SET EXERCISE: Could you convert the data below into a JSON list of strings, with one string per line, blank lines skipped, and the pictures left out?

* Begin *

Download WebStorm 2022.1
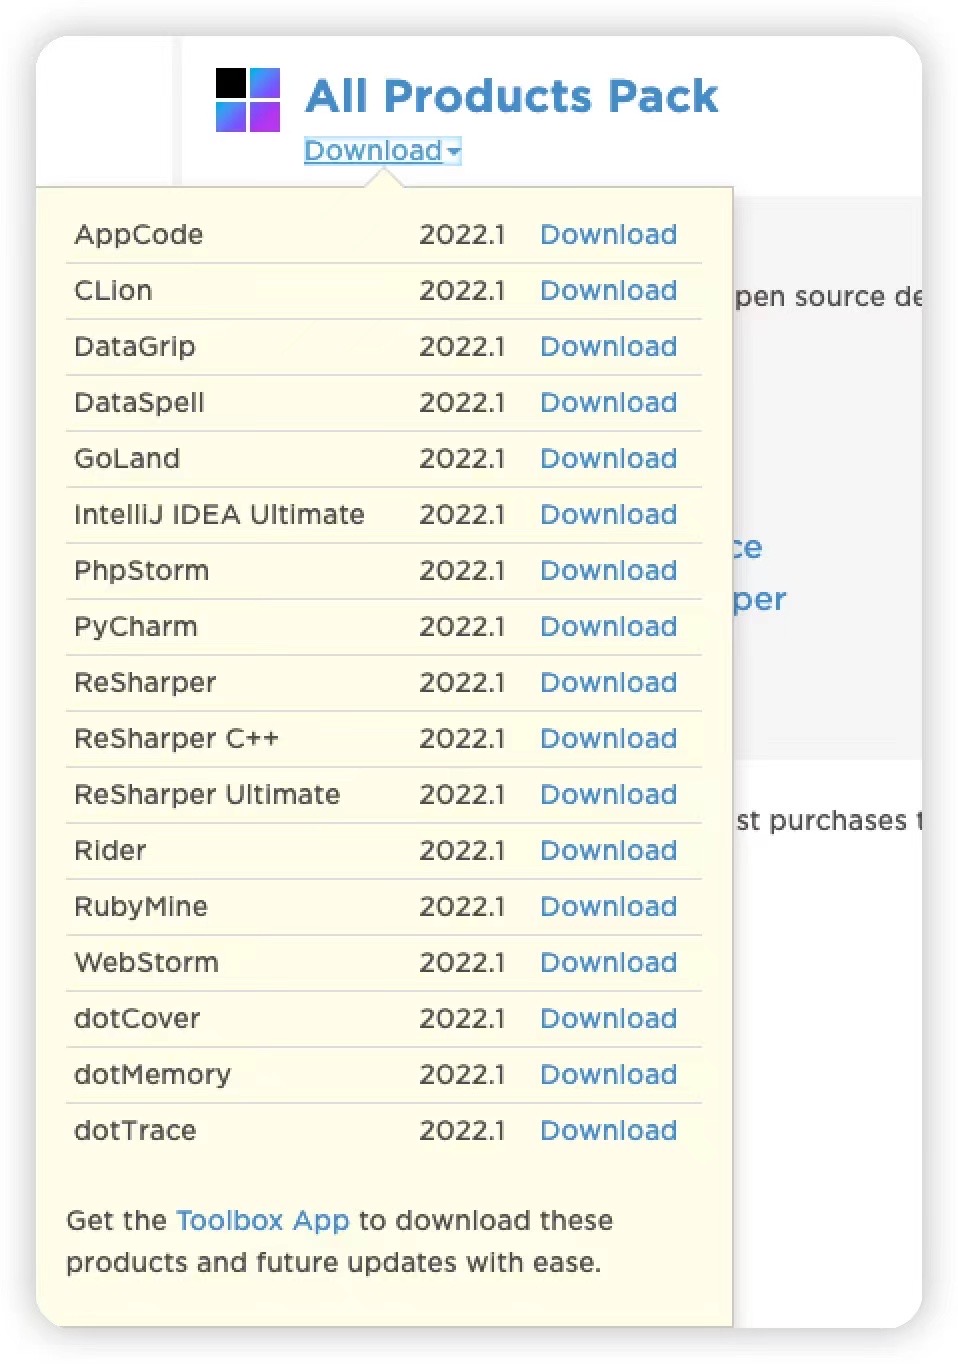958x1364 pixels. point(608,962)
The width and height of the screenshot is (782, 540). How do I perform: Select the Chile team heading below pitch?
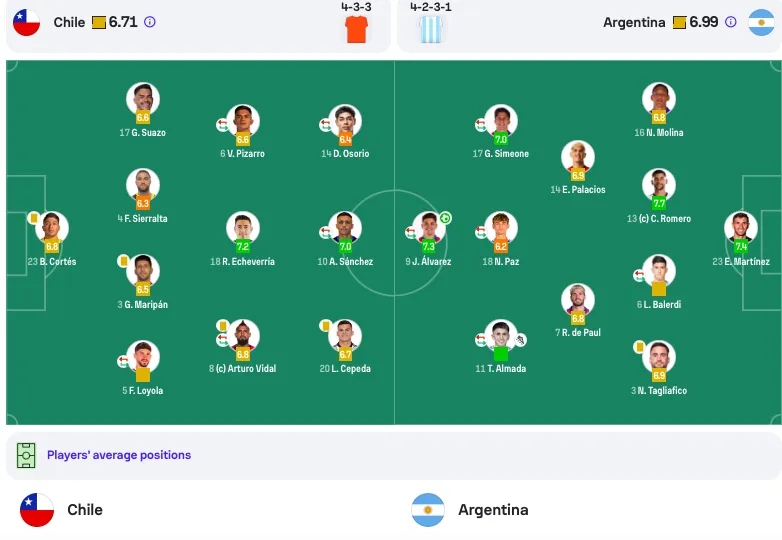click(x=85, y=510)
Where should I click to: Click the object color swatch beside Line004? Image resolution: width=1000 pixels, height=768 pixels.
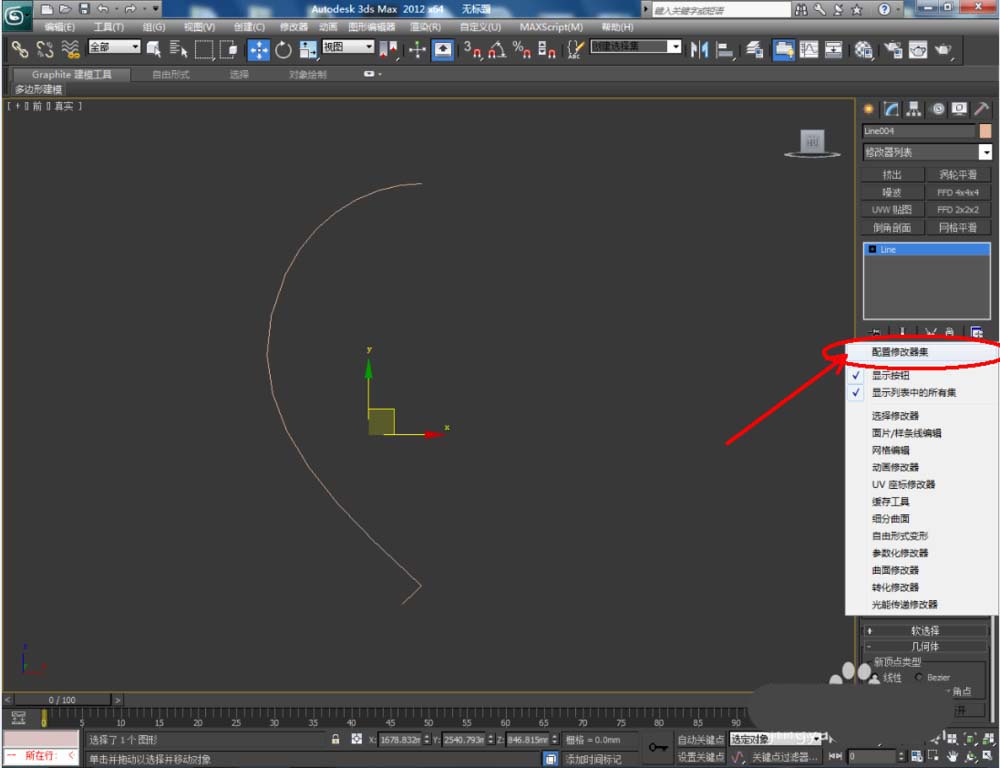(985, 131)
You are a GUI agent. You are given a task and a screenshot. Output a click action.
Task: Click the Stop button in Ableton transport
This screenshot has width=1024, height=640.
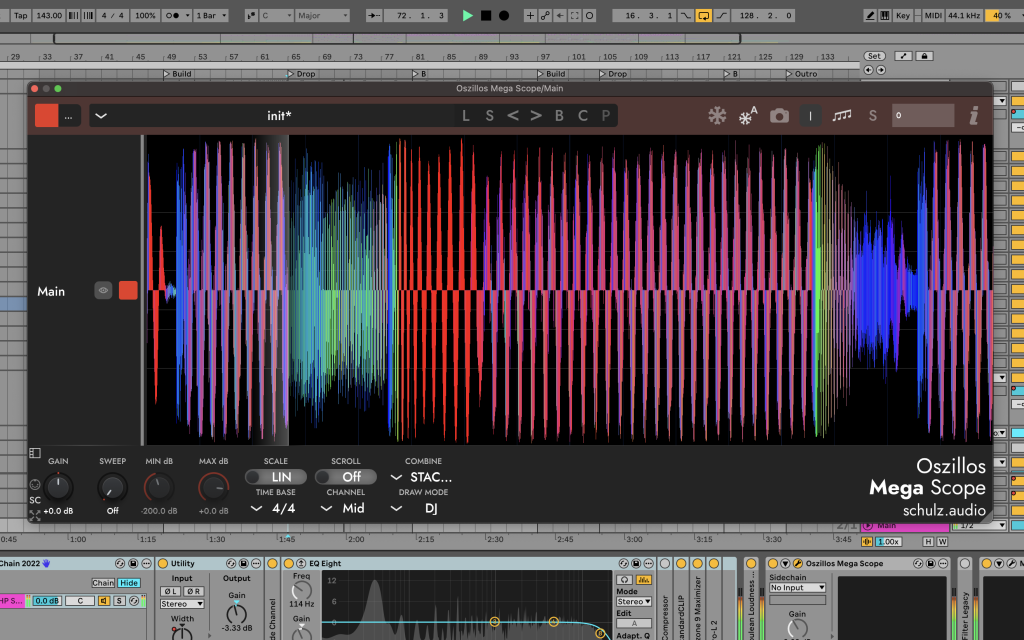pos(486,16)
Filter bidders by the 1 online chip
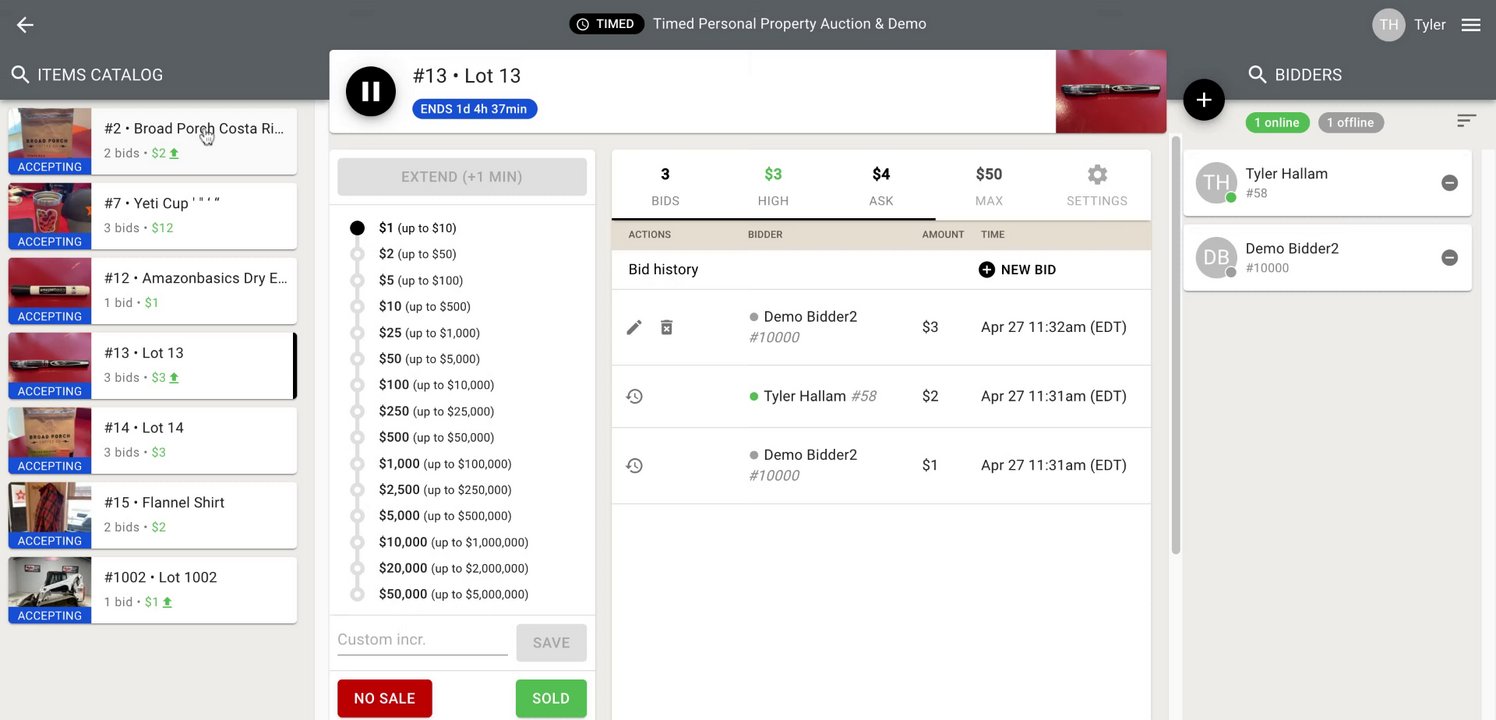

* End *

ANSWER FOR THE TASK:
[
  "Download WebStorm 2022.1",
  "958x1364 pixels. point(608,962)",
  "The width and height of the screenshot is (782, 540). How do I perform: Select the Chile team heading below pitch?",
  "click(x=85, y=510)",
  "Where should I click to: Click the object color swatch beside Line004? Image resolution: width=1000 pixels, height=768 pixels.",
  "(985, 131)",
  "You are a GUI agent. You are given a task and a screenshot. Output a click action.",
  "Task: Click the Stop button in Ableton transport",
  "This screenshot has width=1024, height=640.",
  "pos(486,16)",
  "Filter bidders by the 1 online chip"
]